## Work request
Only the number is wanted: how many lines below include "axis"?

## Dataset records
————————
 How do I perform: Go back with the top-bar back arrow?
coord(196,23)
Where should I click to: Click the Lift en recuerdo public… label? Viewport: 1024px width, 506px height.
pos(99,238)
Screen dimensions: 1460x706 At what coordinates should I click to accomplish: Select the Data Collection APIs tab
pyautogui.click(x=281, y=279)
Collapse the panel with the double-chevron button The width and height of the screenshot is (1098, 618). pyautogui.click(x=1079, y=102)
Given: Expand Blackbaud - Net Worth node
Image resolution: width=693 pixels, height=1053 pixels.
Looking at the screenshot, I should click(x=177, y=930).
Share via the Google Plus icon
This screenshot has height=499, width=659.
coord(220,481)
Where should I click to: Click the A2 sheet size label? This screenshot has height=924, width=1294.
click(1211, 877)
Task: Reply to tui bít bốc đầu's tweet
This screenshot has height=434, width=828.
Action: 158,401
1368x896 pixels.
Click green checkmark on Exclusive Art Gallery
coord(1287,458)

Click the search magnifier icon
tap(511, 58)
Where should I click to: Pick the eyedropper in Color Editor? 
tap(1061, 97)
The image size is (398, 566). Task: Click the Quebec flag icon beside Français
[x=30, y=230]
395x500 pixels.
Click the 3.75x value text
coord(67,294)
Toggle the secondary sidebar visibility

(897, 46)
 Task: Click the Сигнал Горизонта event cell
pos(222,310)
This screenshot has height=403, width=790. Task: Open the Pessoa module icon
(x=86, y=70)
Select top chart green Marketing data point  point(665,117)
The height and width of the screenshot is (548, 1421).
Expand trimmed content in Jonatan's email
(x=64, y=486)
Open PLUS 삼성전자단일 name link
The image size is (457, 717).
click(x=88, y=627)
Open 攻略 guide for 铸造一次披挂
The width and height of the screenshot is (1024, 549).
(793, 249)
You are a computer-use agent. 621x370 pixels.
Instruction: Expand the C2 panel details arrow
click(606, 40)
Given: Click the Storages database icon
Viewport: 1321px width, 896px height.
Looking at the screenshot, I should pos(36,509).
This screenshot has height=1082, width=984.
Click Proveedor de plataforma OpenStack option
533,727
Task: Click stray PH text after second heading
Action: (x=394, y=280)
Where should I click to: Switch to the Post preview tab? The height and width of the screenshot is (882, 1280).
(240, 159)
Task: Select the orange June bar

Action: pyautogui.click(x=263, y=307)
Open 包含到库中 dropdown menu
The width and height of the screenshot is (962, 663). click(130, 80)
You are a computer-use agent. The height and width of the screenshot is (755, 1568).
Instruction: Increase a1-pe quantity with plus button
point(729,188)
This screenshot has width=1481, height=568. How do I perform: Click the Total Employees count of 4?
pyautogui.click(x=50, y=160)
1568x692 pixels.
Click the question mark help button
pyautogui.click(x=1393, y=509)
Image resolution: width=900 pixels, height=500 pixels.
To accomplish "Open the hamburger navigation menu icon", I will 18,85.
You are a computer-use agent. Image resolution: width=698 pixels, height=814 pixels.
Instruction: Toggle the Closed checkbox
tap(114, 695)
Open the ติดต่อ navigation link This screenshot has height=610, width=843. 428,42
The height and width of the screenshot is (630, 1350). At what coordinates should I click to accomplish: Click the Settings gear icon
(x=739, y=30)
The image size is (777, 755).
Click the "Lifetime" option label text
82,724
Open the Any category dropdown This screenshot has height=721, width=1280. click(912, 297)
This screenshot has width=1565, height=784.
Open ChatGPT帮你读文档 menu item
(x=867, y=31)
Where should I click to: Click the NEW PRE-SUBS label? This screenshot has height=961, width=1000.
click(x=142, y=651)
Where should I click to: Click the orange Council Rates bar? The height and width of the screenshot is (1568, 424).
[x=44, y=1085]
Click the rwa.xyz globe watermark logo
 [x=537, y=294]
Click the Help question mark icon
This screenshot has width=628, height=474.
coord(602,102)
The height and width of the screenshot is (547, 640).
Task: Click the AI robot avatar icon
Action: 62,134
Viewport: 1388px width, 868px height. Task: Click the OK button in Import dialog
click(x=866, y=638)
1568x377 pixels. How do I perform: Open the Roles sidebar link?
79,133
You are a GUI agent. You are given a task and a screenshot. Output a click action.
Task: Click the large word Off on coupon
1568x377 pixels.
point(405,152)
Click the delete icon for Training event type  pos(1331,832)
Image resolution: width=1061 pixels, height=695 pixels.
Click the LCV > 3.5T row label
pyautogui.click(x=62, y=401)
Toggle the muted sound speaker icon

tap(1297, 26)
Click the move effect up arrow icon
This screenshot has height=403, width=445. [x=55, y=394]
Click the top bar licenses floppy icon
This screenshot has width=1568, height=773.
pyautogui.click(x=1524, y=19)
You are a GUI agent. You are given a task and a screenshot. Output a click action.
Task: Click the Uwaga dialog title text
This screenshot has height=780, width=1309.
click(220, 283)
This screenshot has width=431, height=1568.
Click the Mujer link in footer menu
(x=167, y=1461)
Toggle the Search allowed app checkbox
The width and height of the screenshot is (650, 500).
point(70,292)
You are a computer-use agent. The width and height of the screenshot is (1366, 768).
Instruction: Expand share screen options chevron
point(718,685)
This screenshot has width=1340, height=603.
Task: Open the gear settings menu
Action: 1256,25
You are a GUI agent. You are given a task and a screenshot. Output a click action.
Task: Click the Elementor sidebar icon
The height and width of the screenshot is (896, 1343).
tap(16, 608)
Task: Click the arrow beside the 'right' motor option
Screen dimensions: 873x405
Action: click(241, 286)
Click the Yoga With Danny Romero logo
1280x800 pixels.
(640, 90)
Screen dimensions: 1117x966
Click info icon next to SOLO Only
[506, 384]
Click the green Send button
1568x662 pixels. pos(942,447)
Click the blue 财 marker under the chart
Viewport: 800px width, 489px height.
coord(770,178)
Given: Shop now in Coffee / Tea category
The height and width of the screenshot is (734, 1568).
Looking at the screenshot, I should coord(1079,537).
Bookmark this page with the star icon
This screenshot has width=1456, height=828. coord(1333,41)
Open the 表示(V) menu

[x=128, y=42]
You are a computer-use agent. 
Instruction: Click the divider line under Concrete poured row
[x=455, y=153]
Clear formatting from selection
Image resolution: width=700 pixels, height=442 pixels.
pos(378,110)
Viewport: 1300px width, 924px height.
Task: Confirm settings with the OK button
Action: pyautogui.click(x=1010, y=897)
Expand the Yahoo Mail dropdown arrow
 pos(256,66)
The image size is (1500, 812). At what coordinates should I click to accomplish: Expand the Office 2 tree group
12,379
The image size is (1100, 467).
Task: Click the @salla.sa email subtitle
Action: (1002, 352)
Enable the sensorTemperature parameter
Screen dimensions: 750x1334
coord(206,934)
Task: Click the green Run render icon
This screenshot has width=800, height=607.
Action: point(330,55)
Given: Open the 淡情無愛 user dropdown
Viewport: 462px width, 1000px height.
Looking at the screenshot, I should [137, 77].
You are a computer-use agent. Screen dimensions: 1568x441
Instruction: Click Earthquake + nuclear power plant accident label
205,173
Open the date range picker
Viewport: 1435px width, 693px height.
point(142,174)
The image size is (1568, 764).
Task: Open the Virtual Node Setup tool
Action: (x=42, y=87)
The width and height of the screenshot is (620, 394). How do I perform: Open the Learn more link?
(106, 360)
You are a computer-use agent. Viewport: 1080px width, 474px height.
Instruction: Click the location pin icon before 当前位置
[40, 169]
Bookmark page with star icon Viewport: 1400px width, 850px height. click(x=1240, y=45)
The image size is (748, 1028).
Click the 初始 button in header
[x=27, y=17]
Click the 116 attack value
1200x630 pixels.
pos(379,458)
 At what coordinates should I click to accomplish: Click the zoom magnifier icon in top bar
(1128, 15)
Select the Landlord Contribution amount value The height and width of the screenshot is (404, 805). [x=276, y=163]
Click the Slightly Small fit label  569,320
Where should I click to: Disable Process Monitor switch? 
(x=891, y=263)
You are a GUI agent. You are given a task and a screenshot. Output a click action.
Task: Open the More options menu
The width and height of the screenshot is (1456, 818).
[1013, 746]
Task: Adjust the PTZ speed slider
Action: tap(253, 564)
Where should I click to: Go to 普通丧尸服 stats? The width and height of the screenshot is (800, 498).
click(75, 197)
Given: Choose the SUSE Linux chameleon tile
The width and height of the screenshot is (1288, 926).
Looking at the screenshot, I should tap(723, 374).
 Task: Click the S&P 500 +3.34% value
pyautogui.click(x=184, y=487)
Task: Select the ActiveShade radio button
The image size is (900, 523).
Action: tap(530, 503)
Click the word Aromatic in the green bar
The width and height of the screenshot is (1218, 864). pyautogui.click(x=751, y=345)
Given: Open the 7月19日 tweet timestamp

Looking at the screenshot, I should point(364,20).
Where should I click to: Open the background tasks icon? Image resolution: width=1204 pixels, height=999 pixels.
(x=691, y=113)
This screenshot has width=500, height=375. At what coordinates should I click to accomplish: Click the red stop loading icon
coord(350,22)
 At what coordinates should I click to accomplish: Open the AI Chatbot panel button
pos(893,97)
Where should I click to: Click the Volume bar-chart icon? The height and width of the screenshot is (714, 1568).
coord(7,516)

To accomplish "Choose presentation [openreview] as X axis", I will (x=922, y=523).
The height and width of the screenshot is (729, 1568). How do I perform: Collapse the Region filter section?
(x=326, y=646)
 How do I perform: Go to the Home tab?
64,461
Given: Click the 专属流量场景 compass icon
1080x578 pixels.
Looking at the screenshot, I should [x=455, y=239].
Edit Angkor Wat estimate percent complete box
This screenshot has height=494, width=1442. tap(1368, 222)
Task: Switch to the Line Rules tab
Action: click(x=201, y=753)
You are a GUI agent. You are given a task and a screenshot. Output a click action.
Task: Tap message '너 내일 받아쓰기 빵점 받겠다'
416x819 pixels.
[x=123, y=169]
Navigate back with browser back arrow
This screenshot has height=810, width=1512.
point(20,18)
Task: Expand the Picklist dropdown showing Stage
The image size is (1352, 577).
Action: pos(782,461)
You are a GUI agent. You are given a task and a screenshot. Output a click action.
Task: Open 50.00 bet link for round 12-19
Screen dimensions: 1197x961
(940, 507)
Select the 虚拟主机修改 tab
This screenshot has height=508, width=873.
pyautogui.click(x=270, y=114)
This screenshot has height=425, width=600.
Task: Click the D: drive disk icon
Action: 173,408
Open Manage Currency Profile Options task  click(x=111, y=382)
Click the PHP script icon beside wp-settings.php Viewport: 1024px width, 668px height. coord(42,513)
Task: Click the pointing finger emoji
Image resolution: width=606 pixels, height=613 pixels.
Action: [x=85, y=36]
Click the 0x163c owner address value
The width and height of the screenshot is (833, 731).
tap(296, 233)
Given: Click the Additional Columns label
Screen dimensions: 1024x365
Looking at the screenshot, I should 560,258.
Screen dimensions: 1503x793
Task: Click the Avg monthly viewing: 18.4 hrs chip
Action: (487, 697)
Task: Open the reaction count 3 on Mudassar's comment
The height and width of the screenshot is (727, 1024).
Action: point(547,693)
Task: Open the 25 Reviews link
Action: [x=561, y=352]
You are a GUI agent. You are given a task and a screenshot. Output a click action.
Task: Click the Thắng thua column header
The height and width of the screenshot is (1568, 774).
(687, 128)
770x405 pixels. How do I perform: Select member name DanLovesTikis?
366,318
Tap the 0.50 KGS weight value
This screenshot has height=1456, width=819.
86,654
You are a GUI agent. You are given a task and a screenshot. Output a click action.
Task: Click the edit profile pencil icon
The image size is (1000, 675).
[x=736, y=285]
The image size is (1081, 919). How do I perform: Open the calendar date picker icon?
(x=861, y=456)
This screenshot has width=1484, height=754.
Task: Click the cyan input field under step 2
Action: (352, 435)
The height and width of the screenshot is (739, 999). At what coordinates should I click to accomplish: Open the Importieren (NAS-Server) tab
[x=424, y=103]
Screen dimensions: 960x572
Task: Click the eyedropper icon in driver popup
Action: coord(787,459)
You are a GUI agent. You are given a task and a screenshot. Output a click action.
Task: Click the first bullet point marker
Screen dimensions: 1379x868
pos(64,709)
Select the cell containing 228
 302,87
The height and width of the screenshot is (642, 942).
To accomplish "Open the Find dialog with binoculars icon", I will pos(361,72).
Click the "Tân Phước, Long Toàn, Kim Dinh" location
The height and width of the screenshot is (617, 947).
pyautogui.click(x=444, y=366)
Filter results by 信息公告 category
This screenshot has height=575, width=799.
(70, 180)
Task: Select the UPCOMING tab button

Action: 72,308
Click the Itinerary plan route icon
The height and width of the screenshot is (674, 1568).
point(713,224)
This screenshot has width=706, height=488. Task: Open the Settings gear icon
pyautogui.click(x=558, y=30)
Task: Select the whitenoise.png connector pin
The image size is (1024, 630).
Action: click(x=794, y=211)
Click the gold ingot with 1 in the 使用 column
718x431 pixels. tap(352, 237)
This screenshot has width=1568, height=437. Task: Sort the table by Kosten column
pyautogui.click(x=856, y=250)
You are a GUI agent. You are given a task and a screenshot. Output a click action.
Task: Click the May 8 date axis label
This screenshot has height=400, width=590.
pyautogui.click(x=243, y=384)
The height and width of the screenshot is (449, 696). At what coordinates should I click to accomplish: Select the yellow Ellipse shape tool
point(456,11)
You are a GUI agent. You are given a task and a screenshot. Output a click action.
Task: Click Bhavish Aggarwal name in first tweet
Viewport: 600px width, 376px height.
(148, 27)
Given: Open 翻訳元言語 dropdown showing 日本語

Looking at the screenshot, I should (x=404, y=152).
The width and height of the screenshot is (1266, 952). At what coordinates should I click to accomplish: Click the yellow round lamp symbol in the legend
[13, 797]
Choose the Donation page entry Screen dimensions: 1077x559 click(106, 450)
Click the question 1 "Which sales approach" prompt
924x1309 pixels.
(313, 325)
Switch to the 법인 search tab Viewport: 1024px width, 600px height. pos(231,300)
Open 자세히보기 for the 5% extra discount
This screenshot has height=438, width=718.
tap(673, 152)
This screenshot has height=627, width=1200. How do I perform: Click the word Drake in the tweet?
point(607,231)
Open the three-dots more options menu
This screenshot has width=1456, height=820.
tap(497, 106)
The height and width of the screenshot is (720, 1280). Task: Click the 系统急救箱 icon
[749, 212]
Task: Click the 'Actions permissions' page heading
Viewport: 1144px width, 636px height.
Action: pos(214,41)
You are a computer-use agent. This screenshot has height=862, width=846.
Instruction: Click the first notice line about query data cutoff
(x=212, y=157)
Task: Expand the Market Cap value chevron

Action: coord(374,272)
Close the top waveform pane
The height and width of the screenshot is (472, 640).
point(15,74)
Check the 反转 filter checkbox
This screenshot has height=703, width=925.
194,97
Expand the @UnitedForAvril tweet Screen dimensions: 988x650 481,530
————————
## Task result
2